→ TASK DIRECTIONS
Swap every "Select" for "Choose" in the items below and reproduce all of them with nothing else altered.

★ ★ ★

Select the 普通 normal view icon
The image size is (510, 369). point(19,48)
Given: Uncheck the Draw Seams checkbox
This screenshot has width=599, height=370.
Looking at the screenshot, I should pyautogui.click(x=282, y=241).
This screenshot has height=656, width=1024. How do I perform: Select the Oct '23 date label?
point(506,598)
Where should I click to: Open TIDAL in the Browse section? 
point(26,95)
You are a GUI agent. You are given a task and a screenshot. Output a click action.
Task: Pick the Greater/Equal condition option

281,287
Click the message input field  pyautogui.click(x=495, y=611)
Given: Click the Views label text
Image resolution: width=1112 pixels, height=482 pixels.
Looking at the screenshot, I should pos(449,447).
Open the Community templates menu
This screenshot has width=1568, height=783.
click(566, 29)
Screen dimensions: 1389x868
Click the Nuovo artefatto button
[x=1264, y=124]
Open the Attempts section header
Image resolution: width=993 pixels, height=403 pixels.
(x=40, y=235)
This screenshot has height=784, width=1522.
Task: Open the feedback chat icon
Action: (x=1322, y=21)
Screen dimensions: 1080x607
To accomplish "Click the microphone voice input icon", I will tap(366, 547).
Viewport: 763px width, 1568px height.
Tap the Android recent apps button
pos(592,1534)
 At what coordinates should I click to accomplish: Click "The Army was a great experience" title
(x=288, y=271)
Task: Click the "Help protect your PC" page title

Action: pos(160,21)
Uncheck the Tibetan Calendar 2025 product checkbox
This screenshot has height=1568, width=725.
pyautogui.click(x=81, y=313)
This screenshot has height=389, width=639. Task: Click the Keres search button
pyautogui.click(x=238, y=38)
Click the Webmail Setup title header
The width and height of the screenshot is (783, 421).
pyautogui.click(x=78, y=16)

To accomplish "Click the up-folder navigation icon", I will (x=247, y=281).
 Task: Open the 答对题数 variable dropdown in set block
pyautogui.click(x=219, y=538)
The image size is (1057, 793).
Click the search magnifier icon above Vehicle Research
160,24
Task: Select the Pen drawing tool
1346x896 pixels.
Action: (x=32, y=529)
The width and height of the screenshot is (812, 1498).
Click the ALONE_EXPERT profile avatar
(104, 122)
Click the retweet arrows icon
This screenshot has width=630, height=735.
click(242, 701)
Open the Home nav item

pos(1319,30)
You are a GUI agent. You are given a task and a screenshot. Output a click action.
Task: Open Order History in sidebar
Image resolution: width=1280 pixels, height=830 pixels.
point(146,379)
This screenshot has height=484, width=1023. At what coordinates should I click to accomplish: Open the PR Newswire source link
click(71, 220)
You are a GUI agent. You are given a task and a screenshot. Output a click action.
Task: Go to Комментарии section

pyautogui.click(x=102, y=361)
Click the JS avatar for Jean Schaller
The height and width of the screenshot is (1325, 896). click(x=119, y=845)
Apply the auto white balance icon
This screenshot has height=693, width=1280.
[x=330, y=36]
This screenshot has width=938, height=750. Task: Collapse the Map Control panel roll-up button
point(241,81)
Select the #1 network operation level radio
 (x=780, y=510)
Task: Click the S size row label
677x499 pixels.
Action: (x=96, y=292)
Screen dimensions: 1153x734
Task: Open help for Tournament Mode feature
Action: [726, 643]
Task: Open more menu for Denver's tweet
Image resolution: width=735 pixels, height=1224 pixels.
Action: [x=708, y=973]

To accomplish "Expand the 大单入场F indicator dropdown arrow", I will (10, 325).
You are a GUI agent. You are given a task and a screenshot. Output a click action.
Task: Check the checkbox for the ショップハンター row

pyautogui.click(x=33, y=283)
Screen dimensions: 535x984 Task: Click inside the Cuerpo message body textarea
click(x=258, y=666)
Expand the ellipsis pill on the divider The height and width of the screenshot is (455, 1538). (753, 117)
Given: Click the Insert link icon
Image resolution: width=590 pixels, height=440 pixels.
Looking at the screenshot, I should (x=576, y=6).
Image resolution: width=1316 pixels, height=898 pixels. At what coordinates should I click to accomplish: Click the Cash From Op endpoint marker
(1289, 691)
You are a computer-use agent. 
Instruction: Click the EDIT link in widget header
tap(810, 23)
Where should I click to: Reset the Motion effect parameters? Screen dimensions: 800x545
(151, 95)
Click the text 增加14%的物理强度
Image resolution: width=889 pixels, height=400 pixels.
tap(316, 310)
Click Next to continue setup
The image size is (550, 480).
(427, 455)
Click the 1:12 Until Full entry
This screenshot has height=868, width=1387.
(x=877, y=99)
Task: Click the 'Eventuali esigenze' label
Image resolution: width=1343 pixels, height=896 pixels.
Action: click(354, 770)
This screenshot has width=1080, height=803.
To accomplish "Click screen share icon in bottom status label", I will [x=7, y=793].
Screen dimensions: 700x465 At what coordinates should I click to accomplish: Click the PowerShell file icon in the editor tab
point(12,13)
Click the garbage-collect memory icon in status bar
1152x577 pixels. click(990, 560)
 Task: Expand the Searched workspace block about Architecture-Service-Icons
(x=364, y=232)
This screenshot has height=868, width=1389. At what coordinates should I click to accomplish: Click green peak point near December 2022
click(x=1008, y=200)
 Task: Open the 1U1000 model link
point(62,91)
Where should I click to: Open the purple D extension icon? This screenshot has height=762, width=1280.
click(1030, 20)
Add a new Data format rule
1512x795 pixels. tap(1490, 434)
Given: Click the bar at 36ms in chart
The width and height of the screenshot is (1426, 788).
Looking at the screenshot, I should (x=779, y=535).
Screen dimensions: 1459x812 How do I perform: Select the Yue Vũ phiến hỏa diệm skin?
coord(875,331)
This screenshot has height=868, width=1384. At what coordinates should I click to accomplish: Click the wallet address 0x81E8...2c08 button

★ ★ ★

→ CORRECT ANSWER
Choose the 普通 normal view icon
The image size is (510, 369). point(19,48)
Given: Uncheck the Draw Seams checkbox
This screenshot has width=599, height=370.
Looking at the screenshot, I should pyautogui.click(x=282, y=241).
This screenshot has height=656, width=1024. How do I perform: Choose the Oct '23 date label?
point(506,598)
Where should I click to: Open TIDAL in the Browse section? 
point(26,95)
You are a GUI agent. You are given a task and a screenshot. Output a click action.
Task: Pick the Greater/Equal condition option

281,287
Click the message input field  pyautogui.click(x=495, y=611)
Given: Click the Views label text
Image resolution: width=1112 pixels, height=482 pixels.
Looking at the screenshot, I should pos(449,447).
Open the Community templates menu
This screenshot has width=1568, height=783.
click(566, 29)
Screen dimensions: 1389x868
Click the Nuovo artefatto button
[x=1264, y=124]
Open the Attempts section header
Image resolution: width=993 pixels, height=403 pixels.
(x=40, y=235)
This screenshot has height=784, width=1522.
Task: Open the feedback chat icon
Action: (x=1322, y=21)
Screen dimensions: 1080x607
To accomplish "Click the microphone voice input icon", I will tap(366, 547).
Viewport: 763px width, 1568px height.
Tap the Android recent apps button
pos(592,1534)
 At what coordinates should I click to accomplish: Click "The Army was a great experience" title
(x=288, y=271)
Task: Click the "Help protect your PC" page title

Action: pos(160,21)
Uncheck the Tibetan Calendar 2025 product checkbox
This screenshot has height=1568, width=725.
pyautogui.click(x=81, y=313)
This screenshot has height=389, width=639. Task: Click the Keres search button
pyautogui.click(x=238, y=38)
Click the Webmail Setup title header
The width and height of the screenshot is (783, 421).
pyautogui.click(x=78, y=16)

To accomplish "Click the up-folder navigation icon", I will (x=247, y=281).
 Task: Open the 答对题数 variable dropdown in set block
pyautogui.click(x=219, y=538)
The image size is (1057, 793).
Click the search magnifier icon above Vehicle Research
160,24
Task: Choose the Pen drawing tool
1346x896 pixels.
Action: (x=32, y=529)
The width and height of the screenshot is (812, 1498).
Click the ALONE_EXPERT profile avatar
(104, 122)
Click the retweet arrows icon
This screenshot has width=630, height=735.
click(242, 701)
Open the Home nav item

pos(1319,30)
You are a GUI agent. You are given a task and a screenshot. Output a click action.
Task: Open Order History in sidebar
Image resolution: width=1280 pixels, height=830 pixels.
point(146,379)
This screenshot has height=484, width=1023. At what coordinates should I click to accomplish: Open the PR Newswire source link
click(71, 220)
You are a GUI agent. You are given a task and a screenshot. Output a click action.
Task: Go to Комментарии section

pyautogui.click(x=102, y=361)
Click the JS avatar for Jean Schaller
The height and width of the screenshot is (1325, 896). click(x=119, y=845)
Apply the auto white balance icon
This screenshot has height=693, width=1280.
[x=330, y=36]
This screenshot has width=938, height=750. Task: Collapse the Map Control panel roll-up button
point(241,81)
Choose the #1 network operation level radio
 (x=780, y=510)
Task: Click the S size row label
677x499 pixels.
Action: (x=96, y=292)
Screen dimensions: 1153x734
Task: Open help for Tournament Mode feature
Action: [726, 643]
Task: Open more menu for Denver's tweet
Image resolution: width=735 pixels, height=1224 pixels.
Action: [x=708, y=973]

To accomplish "Expand the 大单入场F indicator dropdown arrow", I will (10, 325).
You are a GUI agent. You are given a task and a screenshot. Output a click action.
Task: Check the checkbox for the ショップハンター row

pyautogui.click(x=33, y=283)
Screen dimensions: 535x984 Task: Click inside the Cuerpo message body textarea
click(x=258, y=666)
Expand the ellipsis pill on the divider The height and width of the screenshot is (455, 1538). (753, 117)
Given: Click the Insert link icon
Image resolution: width=590 pixels, height=440 pixels.
Looking at the screenshot, I should (x=576, y=6).
Image resolution: width=1316 pixels, height=898 pixels. At what coordinates should I click to accomplish: Click the Cash From Op endpoint marker
(1289, 691)
You are a computer-use agent. 
Instruction: Click the EDIT link in widget header
tap(810, 23)
Where should I click to: Reset the Motion effect parameters? Screen dimensions: 800x545
(151, 95)
Click the text 增加14%的物理强度
Image resolution: width=889 pixels, height=400 pixels.
tap(316, 310)
Click Next to continue setup
The image size is (550, 480).
(427, 455)
Click the 1:12 Until Full entry
This screenshot has height=868, width=1387.
(x=877, y=99)
Task: Click the 'Eventuali esigenze' label
Image resolution: width=1343 pixels, height=896 pixels.
Action: click(354, 770)
This screenshot has width=1080, height=803.
To accomplish "Click screen share icon in bottom status label", I will [x=7, y=793].
Screen dimensions: 700x465 At what coordinates should I click to accomplish: Click the PowerShell file icon in the editor tab
point(12,13)
Click the garbage-collect memory icon in status bar
1152x577 pixels. click(990, 560)
 Task: Expand the Searched workspace block about Architecture-Service-Icons
(x=364, y=232)
This screenshot has height=868, width=1389. At what coordinates should I click to accomplish: Click green peak point near December 2022
click(x=1008, y=200)
 Task: Open the 1U1000 model link
point(62,91)
Where should I click to: Open the purple D extension icon? This screenshot has height=762, width=1280.
click(1030, 20)
Add a new Data format rule
1512x795 pixels. tap(1490, 434)
Given: Click the bar at 36ms in chart
The width and height of the screenshot is (1426, 788).
Looking at the screenshot, I should (x=779, y=535).
Screen dimensions: 1459x812 How do I perform: Choose the Yue Vũ phiến hỏa diệm skin?
coord(875,331)
This screenshot has height=868, width=1384. At what coordinates should I click to accomplish: Click the wallet address 0x81E8...2c08 button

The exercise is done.